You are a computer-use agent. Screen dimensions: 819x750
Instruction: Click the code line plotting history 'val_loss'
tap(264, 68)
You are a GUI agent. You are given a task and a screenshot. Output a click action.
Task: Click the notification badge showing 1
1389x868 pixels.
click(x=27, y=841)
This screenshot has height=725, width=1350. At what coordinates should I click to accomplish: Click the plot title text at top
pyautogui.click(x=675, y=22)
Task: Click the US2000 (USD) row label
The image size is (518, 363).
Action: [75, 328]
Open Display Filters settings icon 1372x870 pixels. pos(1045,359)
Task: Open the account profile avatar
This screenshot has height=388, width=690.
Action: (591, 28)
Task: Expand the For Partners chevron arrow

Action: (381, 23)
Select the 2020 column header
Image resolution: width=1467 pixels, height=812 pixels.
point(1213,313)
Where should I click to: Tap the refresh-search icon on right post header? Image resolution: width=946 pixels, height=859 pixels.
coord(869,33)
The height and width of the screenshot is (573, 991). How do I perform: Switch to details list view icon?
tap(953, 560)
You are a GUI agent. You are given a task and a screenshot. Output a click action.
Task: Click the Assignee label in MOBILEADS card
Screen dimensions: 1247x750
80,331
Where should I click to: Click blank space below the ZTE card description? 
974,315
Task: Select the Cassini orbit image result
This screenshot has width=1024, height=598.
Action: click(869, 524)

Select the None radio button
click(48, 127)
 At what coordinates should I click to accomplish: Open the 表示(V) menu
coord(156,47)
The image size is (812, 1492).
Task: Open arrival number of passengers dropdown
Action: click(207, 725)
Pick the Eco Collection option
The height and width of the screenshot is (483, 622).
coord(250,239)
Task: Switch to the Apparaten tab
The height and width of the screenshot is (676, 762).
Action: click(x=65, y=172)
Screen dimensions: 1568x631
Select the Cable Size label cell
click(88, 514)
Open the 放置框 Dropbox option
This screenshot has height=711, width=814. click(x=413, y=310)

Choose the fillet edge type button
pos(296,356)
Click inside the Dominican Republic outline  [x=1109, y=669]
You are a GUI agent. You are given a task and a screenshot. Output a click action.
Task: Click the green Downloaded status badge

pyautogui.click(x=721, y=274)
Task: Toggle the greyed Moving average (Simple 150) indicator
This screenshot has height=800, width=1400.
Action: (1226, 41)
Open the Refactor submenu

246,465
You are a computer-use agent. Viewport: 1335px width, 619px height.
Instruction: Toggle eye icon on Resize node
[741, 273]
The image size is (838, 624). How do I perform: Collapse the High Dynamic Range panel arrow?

★ ★ ★

#### How to complete this task:
The data must be duplicated exactly, with nothing left out.

#### Exercise answer:
You are a computer-use agent. Screen dimensions: 819x750
Instruction: Click the code line plotting history 'val_loss'
tap(264, 68)
You are a GUI agent. You are given a task and a screenshot. Output a click action.
Task: Click the notification badge showing 1
1389x868 pixels.
click(x=27, y=841)
This screenshot has height=725, width=1350. At what coordinates should I click to accomplish: Click the plot title text at top
pyautogui.click(x=675, y=22)
Task: Click the US2000 (USD) row label
The image size is (518, 363).
Action: [75, 328]
Open Display Filters settings icon 1372x870 pixels. pos(1045,359)
Task: Open the account profile avatar
This screenshot has height=388, width=690.
Action: (591, 28)
Task: Expand the For Partners chevron arrow

Action: (381, 23)
Select the 2020 column header
Image resolution: width=1467 pixels, height=812 pixels.
point(1213,313)
Where should I click to: Tap the refresh-search icon on right post header? Image resolution: width=946 pixels, height=859 pixels.
coord(869,33)
The height and width of the screenshot is (573, 991). How do I perform: Switch to details list view icon?
tap(953, 560)
You are a GUI agent. You are given a task and a screenshot. Output a click action.
Task: Click the Assignee label in MOBILEADS card
Screen dimensions: 1247x750
80,331
Where should I click to: Click blank space below the ZTE card description? 
974,315
Task: Select the Cassini orbit image result
This screenshot has width=1024, height=598.
Action: click(869, 524)

Select the None radio button
click(48, 127)
 At what coordinates should I click to accomplish: Open the 表示(V) menu
coord(156,47)
The image size is (812, 1492).
Task: Open arrival number of passengers dropdown
Action: click(207, 725)
Pick the Eco Collection option
The height and width of the screenshot is (483, 622).
coord(250,239)
Task: Switch to the Apparaten tab
The height and width of the screenshot is (676, 762).
Action: click(x=65, y=172)
Screen dimensions: 1568x631
Select the Cable Size label cell
click(88, 514)
Open the 放置框 Dropbox option
This screenshot has height=711, width=814. click(x=413, y=310)

Choose the fillet edge type button
pos(296,356)
Click inside the Dominican Republic outline  [x=1109, y=669]
You are a GUI agent. You are given a task and a screenshot. Output a click action.
Task: Click the green Downloaded status badge

pyautogui.click(x=721, y=274)
Task: Toggle the greyed Moving average (Simple 150) indicator
This screenshot has height=800, width=1400.
Action: (1226, 41)
Open the Refactor submenu

246,465
You are a computer-use agent. Viewport: 1335px width, 619px height.
Instruction: Toggle eye icon on Resize node
[741, 273]
The image size is (838, 624). How do I perform: Collapse the High Dynamic Range panel arrow?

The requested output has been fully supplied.